> **TASK MATERIAL**:
──────────

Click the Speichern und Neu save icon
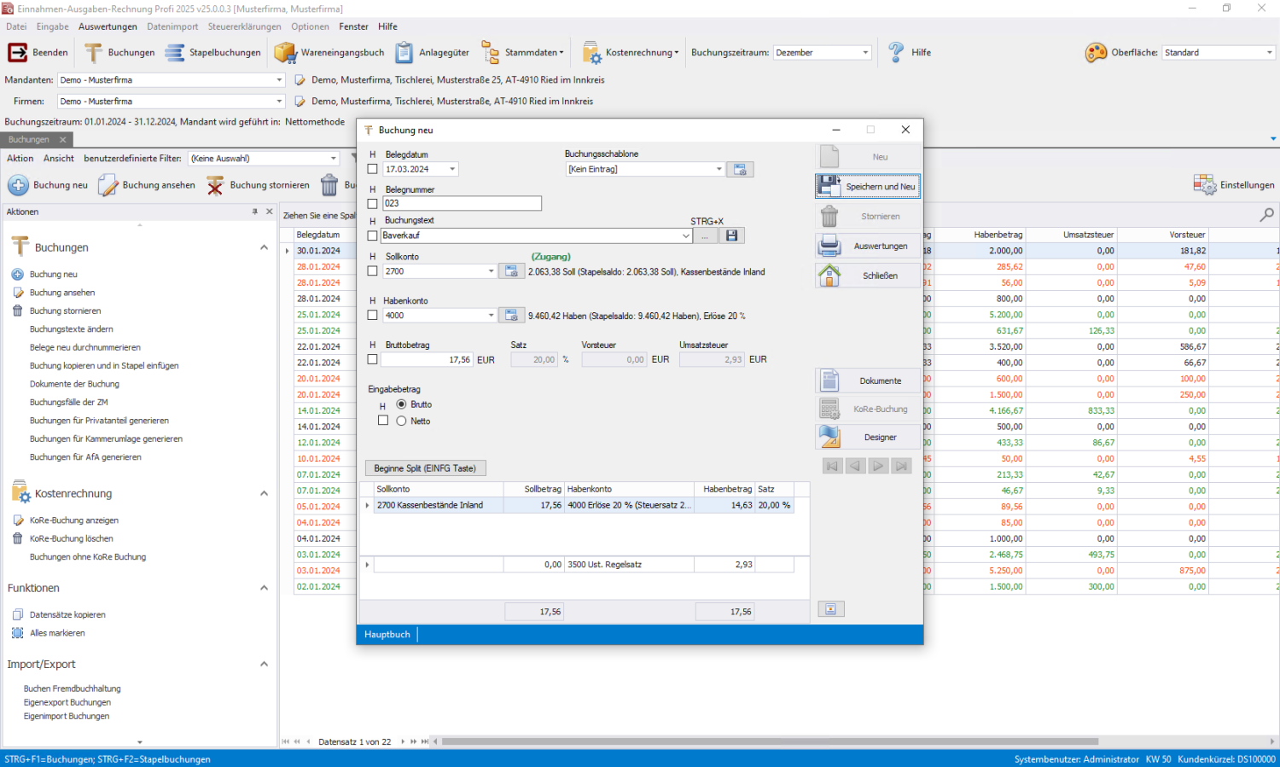The image size is (1280, 767). 829,186
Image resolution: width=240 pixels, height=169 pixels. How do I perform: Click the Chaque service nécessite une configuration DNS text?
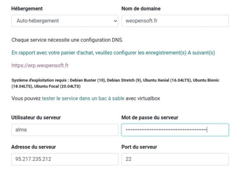tap(67, 40)
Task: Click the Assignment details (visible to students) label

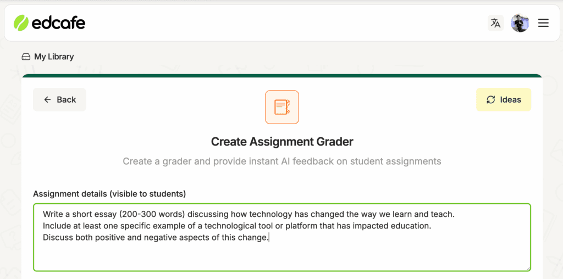Action: tap(109, 194)
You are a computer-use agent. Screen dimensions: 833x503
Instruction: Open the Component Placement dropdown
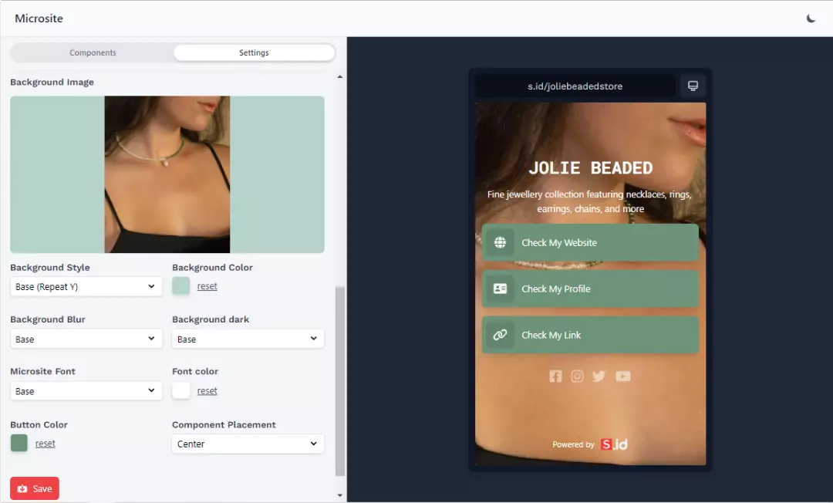point(248,444)
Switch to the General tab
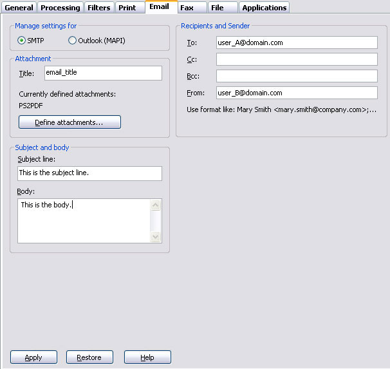The image size is (390, 369). (19, 8)

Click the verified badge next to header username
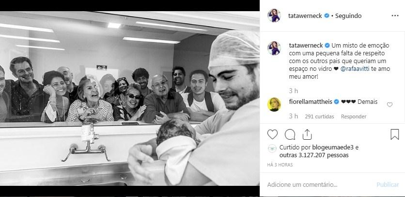327,16
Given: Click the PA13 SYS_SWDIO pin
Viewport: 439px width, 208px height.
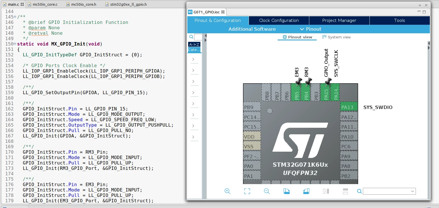Looking at the screenshot, I should pos(349,107).
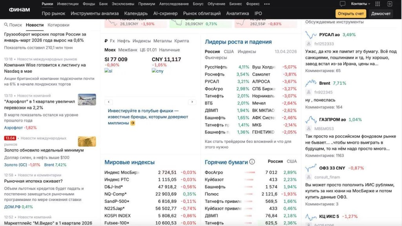Expand the Контакты dropdown
The width and height of the screenshot is (402, 226).
pos(360,4)
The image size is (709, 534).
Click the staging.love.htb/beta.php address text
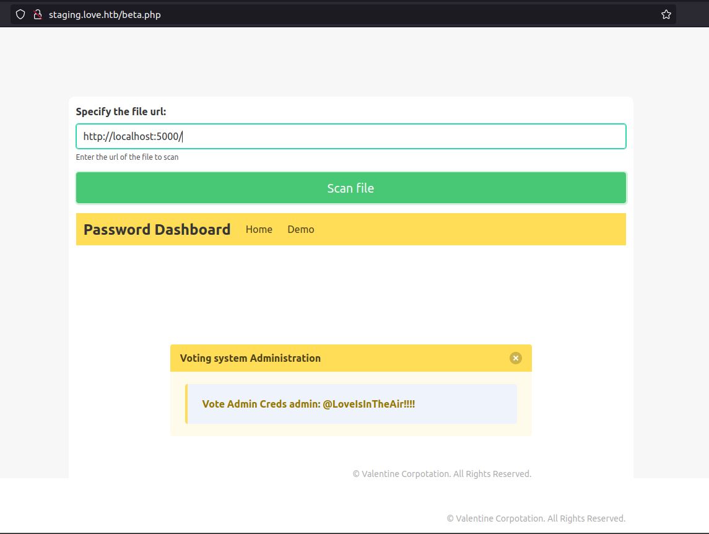click(105, 14)
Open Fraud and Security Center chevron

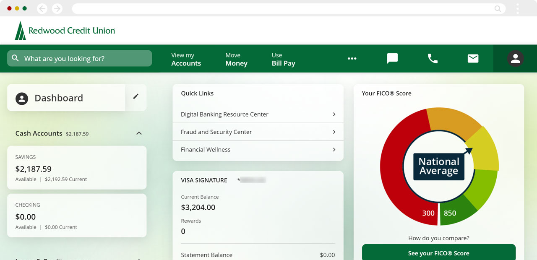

──────────

> **HOW TO COMPLETE THIS TASK**:
Retype each record exactly as it stands, but do not include the pictures.

> **SOLUTION TO THE PROBLEM**:
Click the Speichern und Neu save icon
The image size is (1280, 767). 829,186
Image resolution: width=240 pixels, height=169 pixels. How do I perform: Click the Chaque service nécessite une configuration DNS text?
tap(67, 40)
Task: Click the Assignment details (visible to students) label

Action: tap(109, 194)
You are a computer-use agent. Screen dimensions: 833x503
Instruction: Open the Component Placement dropdown
point(248,444)
Switch to the General tab
The image size is (390, 369). (19, 8)

Click the verified badge next to header username
327,16
Given: Click the PA13 SYS_SWDIO pin
Viewport: 439px width, 208px height.
Looking at the screenshot, I should pos(349,107).
Expand the Контакты dropdown
The width and height of the screenshot is (402, 226).
pos(360,4)
The image size is (709, 534).
Click the staging.love.htb/beta.php address text
click(105, 14)
Open Fraud and Security Center chevron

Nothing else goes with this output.